(Information provided)

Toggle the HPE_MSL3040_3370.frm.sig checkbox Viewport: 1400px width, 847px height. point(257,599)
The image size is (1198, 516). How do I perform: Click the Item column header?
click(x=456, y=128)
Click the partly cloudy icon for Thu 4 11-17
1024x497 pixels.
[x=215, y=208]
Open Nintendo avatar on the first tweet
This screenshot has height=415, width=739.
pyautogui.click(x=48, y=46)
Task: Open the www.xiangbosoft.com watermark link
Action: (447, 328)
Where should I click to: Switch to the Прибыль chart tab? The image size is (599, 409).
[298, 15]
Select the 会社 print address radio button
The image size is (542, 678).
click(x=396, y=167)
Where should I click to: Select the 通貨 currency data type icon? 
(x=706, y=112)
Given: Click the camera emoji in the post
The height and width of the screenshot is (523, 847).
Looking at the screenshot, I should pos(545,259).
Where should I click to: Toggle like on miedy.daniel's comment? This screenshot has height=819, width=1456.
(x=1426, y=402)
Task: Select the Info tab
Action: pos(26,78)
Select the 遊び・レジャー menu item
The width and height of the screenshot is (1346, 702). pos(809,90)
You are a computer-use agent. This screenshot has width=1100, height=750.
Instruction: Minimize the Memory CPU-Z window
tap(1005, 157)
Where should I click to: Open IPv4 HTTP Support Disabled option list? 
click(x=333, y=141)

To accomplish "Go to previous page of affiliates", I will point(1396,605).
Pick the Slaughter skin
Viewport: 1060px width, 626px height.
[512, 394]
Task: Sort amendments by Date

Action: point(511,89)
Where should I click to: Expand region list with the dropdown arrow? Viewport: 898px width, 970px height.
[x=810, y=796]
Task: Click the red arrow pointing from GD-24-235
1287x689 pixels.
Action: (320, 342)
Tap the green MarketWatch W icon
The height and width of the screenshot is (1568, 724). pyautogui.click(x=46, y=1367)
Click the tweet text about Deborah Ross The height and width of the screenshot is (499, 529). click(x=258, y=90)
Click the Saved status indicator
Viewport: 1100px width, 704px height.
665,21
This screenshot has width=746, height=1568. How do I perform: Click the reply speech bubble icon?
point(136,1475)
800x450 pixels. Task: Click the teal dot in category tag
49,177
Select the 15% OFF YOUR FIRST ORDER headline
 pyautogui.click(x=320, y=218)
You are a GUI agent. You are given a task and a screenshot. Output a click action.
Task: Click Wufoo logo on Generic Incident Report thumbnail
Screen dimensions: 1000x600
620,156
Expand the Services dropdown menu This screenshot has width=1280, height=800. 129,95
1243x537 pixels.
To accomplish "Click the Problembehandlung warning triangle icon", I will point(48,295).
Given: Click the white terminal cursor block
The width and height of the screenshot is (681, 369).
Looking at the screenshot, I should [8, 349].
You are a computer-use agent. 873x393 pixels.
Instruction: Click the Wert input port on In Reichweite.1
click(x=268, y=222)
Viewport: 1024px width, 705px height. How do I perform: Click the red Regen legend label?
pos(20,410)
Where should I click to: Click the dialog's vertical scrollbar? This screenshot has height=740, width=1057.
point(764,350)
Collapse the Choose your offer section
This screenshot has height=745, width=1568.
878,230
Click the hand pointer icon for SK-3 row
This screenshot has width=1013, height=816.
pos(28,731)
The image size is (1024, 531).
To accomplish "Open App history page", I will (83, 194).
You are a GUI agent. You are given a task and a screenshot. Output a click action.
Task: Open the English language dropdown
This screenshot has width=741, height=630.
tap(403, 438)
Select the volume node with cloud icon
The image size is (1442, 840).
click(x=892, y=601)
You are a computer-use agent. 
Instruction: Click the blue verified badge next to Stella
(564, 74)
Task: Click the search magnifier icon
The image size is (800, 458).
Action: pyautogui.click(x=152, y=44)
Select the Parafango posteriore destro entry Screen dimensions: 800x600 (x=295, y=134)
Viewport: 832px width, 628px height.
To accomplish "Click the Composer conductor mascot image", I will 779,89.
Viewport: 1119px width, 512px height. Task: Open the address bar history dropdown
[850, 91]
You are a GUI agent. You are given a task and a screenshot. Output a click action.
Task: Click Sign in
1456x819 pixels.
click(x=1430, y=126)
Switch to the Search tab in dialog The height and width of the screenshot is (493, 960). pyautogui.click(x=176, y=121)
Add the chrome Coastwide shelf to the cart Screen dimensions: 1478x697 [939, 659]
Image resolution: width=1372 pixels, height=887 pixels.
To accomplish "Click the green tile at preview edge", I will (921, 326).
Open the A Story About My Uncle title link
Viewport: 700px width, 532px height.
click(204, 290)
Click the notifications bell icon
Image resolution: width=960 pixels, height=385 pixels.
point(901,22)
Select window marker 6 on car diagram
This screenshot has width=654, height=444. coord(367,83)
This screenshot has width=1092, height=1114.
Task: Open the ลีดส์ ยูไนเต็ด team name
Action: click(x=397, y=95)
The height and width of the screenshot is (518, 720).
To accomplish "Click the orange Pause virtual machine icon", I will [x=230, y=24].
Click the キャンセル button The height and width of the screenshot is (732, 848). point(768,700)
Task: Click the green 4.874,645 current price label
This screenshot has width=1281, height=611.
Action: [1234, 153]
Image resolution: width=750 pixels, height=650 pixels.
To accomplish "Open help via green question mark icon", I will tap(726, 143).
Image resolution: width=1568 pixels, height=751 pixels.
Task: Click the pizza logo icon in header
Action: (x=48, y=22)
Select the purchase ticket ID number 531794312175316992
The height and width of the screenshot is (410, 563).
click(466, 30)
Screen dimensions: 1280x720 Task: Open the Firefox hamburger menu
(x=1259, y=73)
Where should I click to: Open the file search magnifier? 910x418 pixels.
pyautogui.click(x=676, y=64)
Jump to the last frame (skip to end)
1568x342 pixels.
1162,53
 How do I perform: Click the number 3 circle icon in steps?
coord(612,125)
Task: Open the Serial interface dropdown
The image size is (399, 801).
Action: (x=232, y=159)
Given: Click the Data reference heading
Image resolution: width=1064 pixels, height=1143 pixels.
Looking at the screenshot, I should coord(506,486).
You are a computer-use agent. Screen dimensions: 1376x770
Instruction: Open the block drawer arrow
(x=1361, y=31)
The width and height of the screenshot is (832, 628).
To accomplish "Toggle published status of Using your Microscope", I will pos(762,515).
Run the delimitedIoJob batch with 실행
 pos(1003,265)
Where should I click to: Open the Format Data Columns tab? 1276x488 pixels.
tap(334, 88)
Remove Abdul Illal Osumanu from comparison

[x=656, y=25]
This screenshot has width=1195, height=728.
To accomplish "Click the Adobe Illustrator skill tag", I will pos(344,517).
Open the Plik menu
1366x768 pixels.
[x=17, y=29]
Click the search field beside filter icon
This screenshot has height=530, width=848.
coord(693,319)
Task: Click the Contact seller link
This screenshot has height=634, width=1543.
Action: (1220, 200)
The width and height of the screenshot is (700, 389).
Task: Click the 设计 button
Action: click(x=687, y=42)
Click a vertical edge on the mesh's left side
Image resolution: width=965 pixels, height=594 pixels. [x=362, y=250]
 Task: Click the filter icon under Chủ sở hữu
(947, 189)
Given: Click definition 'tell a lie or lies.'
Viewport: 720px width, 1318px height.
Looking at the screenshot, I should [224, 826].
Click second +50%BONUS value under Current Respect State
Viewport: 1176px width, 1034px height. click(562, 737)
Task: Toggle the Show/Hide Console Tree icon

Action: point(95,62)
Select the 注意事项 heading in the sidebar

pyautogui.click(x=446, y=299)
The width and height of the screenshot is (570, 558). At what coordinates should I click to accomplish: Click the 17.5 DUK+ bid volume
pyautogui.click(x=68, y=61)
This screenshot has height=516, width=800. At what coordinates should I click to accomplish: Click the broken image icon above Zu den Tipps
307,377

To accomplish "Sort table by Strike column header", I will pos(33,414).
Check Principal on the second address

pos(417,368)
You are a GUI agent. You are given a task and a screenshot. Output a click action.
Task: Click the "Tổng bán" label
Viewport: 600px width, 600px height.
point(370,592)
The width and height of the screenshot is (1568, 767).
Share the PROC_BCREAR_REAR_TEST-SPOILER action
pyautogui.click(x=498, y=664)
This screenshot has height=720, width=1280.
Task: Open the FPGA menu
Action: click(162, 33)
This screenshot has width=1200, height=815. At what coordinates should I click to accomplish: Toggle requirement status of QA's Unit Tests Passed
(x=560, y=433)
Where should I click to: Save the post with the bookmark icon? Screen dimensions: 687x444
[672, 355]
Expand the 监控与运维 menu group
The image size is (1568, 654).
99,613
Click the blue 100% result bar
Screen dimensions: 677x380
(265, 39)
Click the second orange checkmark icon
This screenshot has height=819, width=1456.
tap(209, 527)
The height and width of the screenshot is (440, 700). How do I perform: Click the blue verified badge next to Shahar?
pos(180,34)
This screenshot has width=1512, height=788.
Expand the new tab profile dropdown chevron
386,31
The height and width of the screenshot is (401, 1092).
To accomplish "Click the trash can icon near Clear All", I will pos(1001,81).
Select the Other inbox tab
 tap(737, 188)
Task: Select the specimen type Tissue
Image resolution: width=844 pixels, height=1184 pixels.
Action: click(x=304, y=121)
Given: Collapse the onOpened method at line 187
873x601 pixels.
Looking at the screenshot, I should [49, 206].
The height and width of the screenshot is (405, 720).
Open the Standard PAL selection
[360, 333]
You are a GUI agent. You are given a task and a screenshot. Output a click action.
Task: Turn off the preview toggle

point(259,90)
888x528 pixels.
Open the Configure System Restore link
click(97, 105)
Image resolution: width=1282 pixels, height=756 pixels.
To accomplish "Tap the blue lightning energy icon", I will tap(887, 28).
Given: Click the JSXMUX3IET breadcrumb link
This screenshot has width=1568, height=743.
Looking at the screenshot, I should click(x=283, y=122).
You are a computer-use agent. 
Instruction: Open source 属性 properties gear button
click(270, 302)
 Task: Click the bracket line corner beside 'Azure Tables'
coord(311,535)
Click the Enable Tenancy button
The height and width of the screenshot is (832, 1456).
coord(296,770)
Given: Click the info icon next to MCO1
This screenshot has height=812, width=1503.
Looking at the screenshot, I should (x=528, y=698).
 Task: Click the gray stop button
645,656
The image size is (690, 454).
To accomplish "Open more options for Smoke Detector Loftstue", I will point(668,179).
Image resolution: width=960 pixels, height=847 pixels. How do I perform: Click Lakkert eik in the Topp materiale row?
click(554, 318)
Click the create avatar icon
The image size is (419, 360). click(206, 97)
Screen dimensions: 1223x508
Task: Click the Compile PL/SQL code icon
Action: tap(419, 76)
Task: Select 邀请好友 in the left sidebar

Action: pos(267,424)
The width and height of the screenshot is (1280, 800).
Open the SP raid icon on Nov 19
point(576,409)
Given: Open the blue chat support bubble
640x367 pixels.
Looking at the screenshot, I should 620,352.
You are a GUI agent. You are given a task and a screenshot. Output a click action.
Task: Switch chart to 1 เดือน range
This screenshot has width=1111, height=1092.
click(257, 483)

(End Information provided)

### Exercise objective
All lines from the one containing "Given: Click the info icon next to MCO1" to the last line above should be reproduced exactly, and no other lines should be given.

### Exercise answer
Given: Click the info icon next to MCO1
This screenshot has height=812, width=1503.
Looking at the screenshot, I should (x=528, y=698).
 Task: Click the gray stop button
645,656
The image size is (690, 454).
To accomplish "Open more options for Smoke Detector Loftstue", I will point(668,179).
Image resolution: width=960 pixels, height=847 pixels. How do I perform: Click Lakkert eik in the Topp materiale row?
click(554, 318)
Click the create avatar icon
The image size is (419, 360). click(206, 97)
Screen dimensions: 1223x508
Task: Click the Compile PL/SQL code icon
Action: tap(419, 76)
Task: Select 邀请好友 in the left sidebar

Action: pos(267,424)
The width and height of the screenshot is (1280, 800).
Open the SP raid icon on Nov 19
point(576,409)
Given: Open the blue chat support bubble
640x367 pixels.
Looking at the screenshot, I should 620,352.
You are a GUI agent. You are given a task and a screenshot. Output a click action.
Task: Switch chart to 1 เดือน range
This screenshot has width=1111, height=1092.
click(257, 483)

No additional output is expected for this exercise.